Still other countries provide for six-month grace periods, each with its own unique limitations. Furthermore, the Trans-Pacific Partnership proposes changes to the grace period regime, namely, bringing additional countries into the one-year grace period category.[iii]
Countries also differ on what is considered to be a “public disclosure” in the first place. For example, in Canada, for a public disclosure to be considered novelty-destroying, the disclosure should enable an uninventive person skilled in the relevant field of technology to be able to work the invention.[iv] In the United States, however, even a “secret” offer to sell the invention may be considered a “disclosure” that destroys patentability or at least triggers the grace period. To be safe, you should consider the threshold for “public disclosure” to be very low: basically, any sale or any reference to the invention that is made to anybody anywhere without a non-disclosure agreement. The key point here is that you should consider there to be a low bar for what amounts to a public disclosure that could prevent you from filing a patent application.

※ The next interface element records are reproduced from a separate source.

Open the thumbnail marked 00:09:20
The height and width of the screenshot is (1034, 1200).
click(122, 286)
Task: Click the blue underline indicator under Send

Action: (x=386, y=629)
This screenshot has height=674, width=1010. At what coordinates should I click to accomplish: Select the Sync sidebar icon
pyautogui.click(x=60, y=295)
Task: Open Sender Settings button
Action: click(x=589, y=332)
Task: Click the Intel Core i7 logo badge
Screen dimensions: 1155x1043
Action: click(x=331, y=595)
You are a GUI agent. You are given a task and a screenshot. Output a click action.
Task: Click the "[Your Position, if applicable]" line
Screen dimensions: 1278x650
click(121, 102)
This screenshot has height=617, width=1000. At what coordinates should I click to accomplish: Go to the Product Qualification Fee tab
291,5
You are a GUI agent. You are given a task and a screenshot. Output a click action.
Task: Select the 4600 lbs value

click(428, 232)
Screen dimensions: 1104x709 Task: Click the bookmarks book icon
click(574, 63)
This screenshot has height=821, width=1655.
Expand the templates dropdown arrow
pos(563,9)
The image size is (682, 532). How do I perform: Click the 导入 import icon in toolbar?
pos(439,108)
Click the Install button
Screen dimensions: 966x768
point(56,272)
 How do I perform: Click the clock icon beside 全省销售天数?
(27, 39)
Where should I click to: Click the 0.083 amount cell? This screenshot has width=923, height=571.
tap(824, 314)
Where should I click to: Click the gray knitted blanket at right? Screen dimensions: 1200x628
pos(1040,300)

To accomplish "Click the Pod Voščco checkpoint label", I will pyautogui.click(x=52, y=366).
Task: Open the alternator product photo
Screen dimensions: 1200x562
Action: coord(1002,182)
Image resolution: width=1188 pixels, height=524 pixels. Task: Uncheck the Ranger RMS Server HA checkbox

In any event, any reliance on grace periods should not be made without specific confirmation of such limitations based on your unique facts and not based on this article.
That said, deliberately making use of a grace period can be an effective strategy for delaying patent filing costs into the future. (Read more about delaying patent filing costs here.)
In sum, grace periods can be a very powerful tool to allow you to test the market for a particular idea before having to go through the expense and effort of a patent filing. They can be very useful when the realities of business require public disclosure of an invention before a patent application can be filed, and where, for whatever reason, a provisional patent application is not appropriate. Perhaps the biggest pitfall is the loss of the “early filing” date, which can lead to adverse consequences. There can be other pitfalls to a grace period approach, so you should still discuss your grace-period strategy with qualified legal counsel.
This article is intended for informational use only, and should not be considered legal or professional advice. To obtain such advice, consult a patent professional by contacting us directly.
[i] Cadbury Schweppes Inc v FBI Foods Ltd, [1999] 1 SCR 142, 1999 CanLII 705 (SCC) at para 46.
[ii] World Intellectual Property Organization, Certain Aspects of National/Regional Patent Laws, Nov. 2015, online: <http://www.wipo.int/export/sites/www/scp/en/national_laws/grace_period.pdf>.
[iii] Trans-Pacific Partnership, Chapter 18, Article 18.38, online: <https://ustr.gov/sites/default/files/TPP-Final-Text-Intellectual-Property.pdf>.
[iv] Apotex Inc v Sanofi-Synthelabo Canada Inc, 2008 SCC 61, [2008] 3 SCR 265 at para 49.